Como recuerdo de aquellos días en que tuve el honor de acompañar al gran scholar en parte
de su camino, conservo el manuscrito que ahora ofrezco; Freud me lo dio y ahora lo presento a un
mundo para el que las ideas de Freud han pasado a formar parte del aire que respiramos. El
manuscrito original presenta cuatro páginas de gran tamaño escritas de puño y letra por Freud, que
celebran la energía, decisión y libertad artística. Evidentemente, el manuscrito fue escrito de un
tirón. Los pensamientos fluían libremente de su pluma y a pesar de su contenido y desarrollo, no
presenta signos de tensión ni correcciones.

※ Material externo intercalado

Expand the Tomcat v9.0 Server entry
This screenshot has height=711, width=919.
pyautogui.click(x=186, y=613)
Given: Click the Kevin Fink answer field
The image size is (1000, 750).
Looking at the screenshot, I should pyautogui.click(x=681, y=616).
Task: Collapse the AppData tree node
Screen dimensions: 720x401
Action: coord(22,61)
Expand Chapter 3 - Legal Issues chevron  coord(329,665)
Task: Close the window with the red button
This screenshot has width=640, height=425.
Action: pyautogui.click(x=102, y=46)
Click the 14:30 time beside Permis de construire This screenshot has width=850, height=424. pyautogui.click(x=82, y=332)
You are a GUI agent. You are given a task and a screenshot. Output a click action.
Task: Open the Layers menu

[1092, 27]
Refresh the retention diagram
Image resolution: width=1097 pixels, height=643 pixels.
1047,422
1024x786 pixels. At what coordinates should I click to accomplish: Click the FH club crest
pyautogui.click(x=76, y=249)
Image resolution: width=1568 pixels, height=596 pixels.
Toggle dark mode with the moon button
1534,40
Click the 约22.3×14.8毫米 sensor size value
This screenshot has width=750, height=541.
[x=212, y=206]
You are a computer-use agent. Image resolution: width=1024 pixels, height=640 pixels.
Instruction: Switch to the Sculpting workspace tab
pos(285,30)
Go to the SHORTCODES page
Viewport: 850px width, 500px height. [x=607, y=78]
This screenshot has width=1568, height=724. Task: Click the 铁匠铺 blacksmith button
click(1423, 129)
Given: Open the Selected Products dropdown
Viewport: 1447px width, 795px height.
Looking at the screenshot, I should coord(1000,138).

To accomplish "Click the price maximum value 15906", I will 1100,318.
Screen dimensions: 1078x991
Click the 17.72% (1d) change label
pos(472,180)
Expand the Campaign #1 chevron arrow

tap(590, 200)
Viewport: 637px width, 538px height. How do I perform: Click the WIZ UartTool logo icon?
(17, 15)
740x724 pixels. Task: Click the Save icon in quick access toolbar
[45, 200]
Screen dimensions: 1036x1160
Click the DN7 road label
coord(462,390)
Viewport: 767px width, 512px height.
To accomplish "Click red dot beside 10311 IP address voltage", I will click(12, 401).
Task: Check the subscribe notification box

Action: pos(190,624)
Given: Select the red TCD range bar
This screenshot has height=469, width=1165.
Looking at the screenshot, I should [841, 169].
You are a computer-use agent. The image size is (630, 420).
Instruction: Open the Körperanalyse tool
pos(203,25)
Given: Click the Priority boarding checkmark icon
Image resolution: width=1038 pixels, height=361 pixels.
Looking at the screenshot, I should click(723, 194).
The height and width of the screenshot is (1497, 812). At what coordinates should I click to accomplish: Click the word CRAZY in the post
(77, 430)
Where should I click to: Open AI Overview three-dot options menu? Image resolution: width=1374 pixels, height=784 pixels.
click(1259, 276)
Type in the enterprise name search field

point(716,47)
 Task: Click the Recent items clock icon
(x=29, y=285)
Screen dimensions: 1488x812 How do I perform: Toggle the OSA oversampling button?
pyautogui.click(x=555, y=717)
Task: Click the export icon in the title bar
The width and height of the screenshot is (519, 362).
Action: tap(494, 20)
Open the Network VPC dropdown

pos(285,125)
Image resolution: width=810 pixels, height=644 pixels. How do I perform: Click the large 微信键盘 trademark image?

El artículo está escrito con el mismo estilo en el que
Freud hablaba: fluido, vivaz, manifestando el goce de la improvisación y de la expresión de ideas
independientes y entusiastas.
Ya que Freud no retomó este tema, el artículo resulta de particular importancia.
Muchas veces me he detenido asombrado en un museo arqueológico de Atenas para
preguntarme cómo es posible que un fragmento de mármol de una estatua griega pudiera reflejar la
total grandeza de un artista griego. De la misma manera, también se puede ver revelado en este
artículo, obviamente resumido —que sin duda representa no más que un primer borrador— toda la
grandeza de Freud.
1
[“Reminiscences of Professor Sigmund Freud”. “The Psychoanalytic Quarterly” .XI. 1942. pp. 465 – 476. Versión inglesa
de Gregory Zilborg. El texto fue escrito para presentar la primera versión del texto de Freud “Personajes Psicopáticos en el
Escenario” en la misma revista. Posteriormente se publicó una versión francesa en la revista “Tel Quel”, 88, de 1981,
páginas 52 – 101. Mi traducción se realizó a partir de la versión inglesa].
2
[Probablemente Olga König, actriz de teatro, esposa de Max Graf y madre del pequeño Herbert (Hans)].
3
Julius Wagner-Jauregg (1857-1940). Creador de la malarioterapia, que permitía curar la parálisis general, motivo por el
que obtuvo el Premio Nobel de Medicina en 1927].
4
[Célebre y antigua institución judía que promueve el intercambio social y cultural de los miembros de la comunidad.
También organiza y realiza eventos con fines filantrópicos. Aún hoy existe].
5
[La refencia a la Universidad de Toronto se trata, obviamente, de un lapsus de memoria. La Universidad en cuestión es sin
duda la Clark University a la que Freud fue invitado con ocasión del vigésimo aniversario, en 1909].
6
[En abril de 1903. Se trata de Herbert, el Hans del historial freudiano].
7
[En abril de 1906].
8
[Las itálicas son mías].
9
[Otro lapsus. Freud tenía ochenta años cuando Hitler ordenó quemar sus libros].